On avait interrogé l’architecte qui dirige le jury, Paolo
Meretti : « nous avons créé ces règles très strictes pour garantir
que les yachts soient conçus, construits et aussi utilisés d’une
façon complètement amicale pour l’environnement » …
Fakir : « et donc, voilà le yacht qui vient de recevoir le prix de
la « Green Star ? »
Paolo Meretti : « oui, le Sea Force One. »
Fakir : « quand on dit navire écologique, on pense à un petit
bateau à voiles, en bois…Là, c’est une masse énorme, noire, qui
nous écrase, avec 3 ponts en hauteur, et combien de long ? »
Paolo Moretti : « 54 mètres.
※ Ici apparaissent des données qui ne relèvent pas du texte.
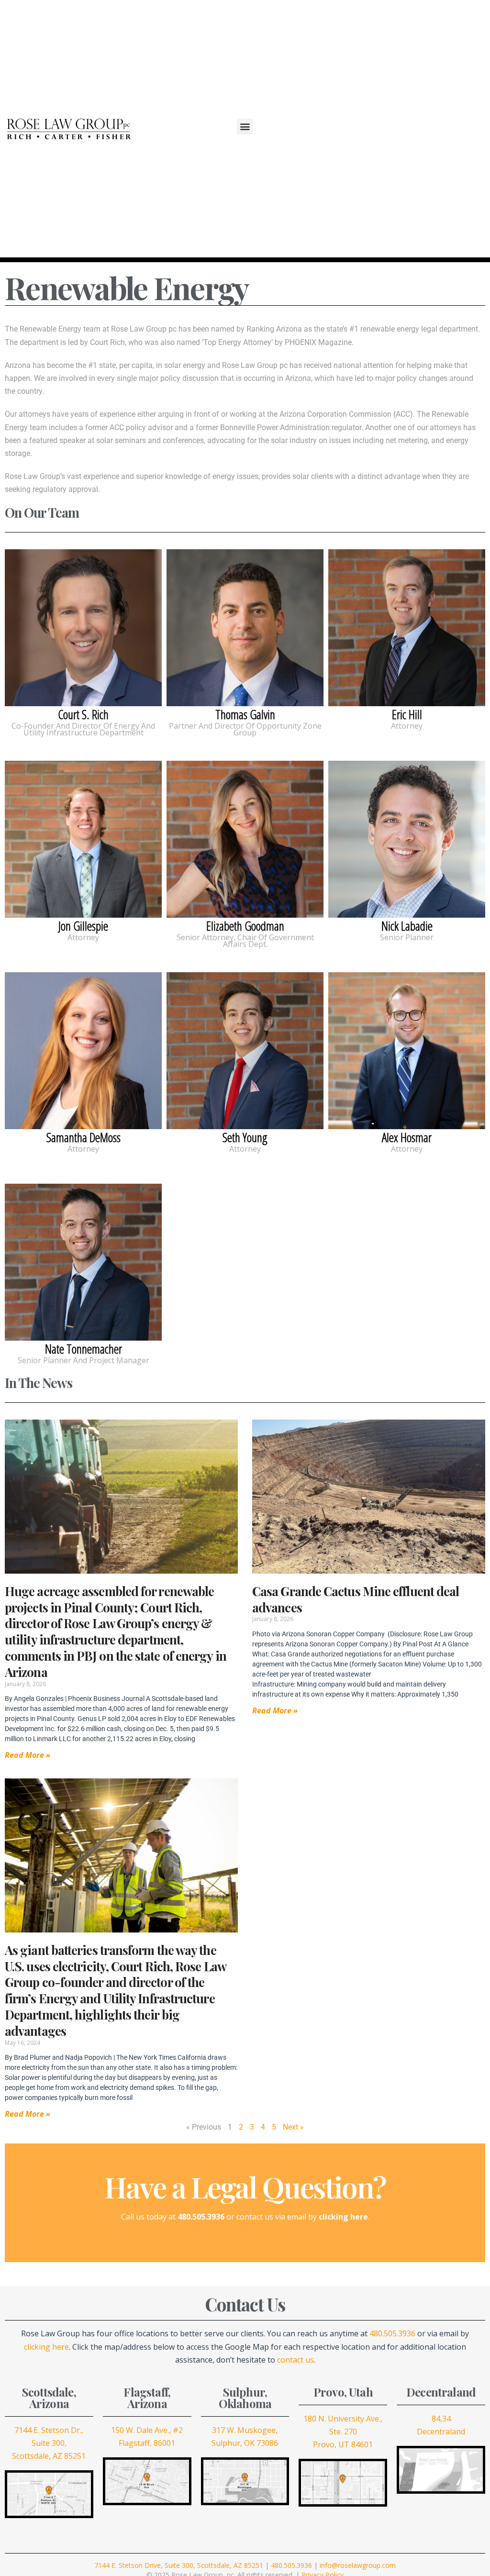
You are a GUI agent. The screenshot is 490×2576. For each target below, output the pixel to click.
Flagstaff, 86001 (147, 2443)
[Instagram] (421, 128)
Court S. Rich (83, 627)
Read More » (27, 1755)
Au début, c’est un peu étrange de
considérer cet immense bateau comme amical avec l’environnement.
Mais si on regarde les choses de plus près, on verra qu’il est
écologique du bas jusqu’en haut. »
Fakir : « ah oui ? »
Paolo Meretti : « d’abord, durant la création, les plans ne sont
plus faits sur papier, mais sur ordinateur. A l’intérieur,
l’éclairage se fait par diodes, avec une plus faible consommation.
Et surtout, au niveau des toilettes, de tout en fait, il y 0 rejet
en pleine mer… »
Fakir : « et pour la consommation de fioul, c’est combien ? »
Paolo Meretti : » ça ne nous concerne pas directement. »
Fakir : « ah bon ? Mais vous ne trouvez pas ça hypocrite un peu,
d’attribuer un label vert quand ça bouffe autant de pétrole ? »
Paolo Meretti : « non, c’est une manière d’éveiller les
consciences. Les propriétaires souhaitent vraiment être au top de
l’écologie, ce sont des adeptes du développement durable… »
Nous ne sommes pas tous sur le même bateau. Voici les leurs. Quand
dans la même mer Méditerranée flottent, ou coulent, d’autres
embarcations « d’infortune ».

COMMENT LES RICHES (ET TRÈS RICHES) DETRUISENT LA PLANÈTE


C’est un sociologue américain, Thorstein Veblen, qui a énoncé ce

concept à la fin du 19e siècle : la rivalité ostentatoire : « toute
classe est mue par l’envie et rivalise avec la classe qui lui est
immédiatement supérieure dans l’échelle sociale, alors qu’elle ne
songe guère à se comparer à ses inférieures, ni à celles qui la
surpassent de très loin.
Autrement dit, le critère du convenable en matière de
consommation, et il vaut partout où joue quelque rivalité, nous
est toujours proposé par ceux qui jouissent d’un peu plus de
crédit que nous-mêmes. »
En clair, on imite toujours le groupe qui, sur l’échelle sociale,
se trouve sur le barreau juste au-dessus de nous. On cherche à
s’élever. Et comme ça jusqu’au sommet. Du coup, comment les riches
détruisent la planète ?
Directement, avec leur consommation délirante, avec leurs tonnes
de CO2 par leurs balades en mer, avec leurs jets privés.
Mais surtout indirectement, par le mode de vie qu’ils diffusent.
Les milliardaires se mènent la « guerre des véga yachts », tandis
qu’en dessous, le PDG français réclame son bateau. En dessous, le
chirurgien, le patron de PME, il lui faut son voilier à la Baule
quand les employés, les secrétaires, en retraite, veulent une
croisière en Méditerranée. Nous sommes tous pris dans cet
engrenage.
Aussi nous faut-il, d’urgence, faire nôtre ce mot d’ordre d’Hervé
Kempf : « consommer moins, répartir mieux. »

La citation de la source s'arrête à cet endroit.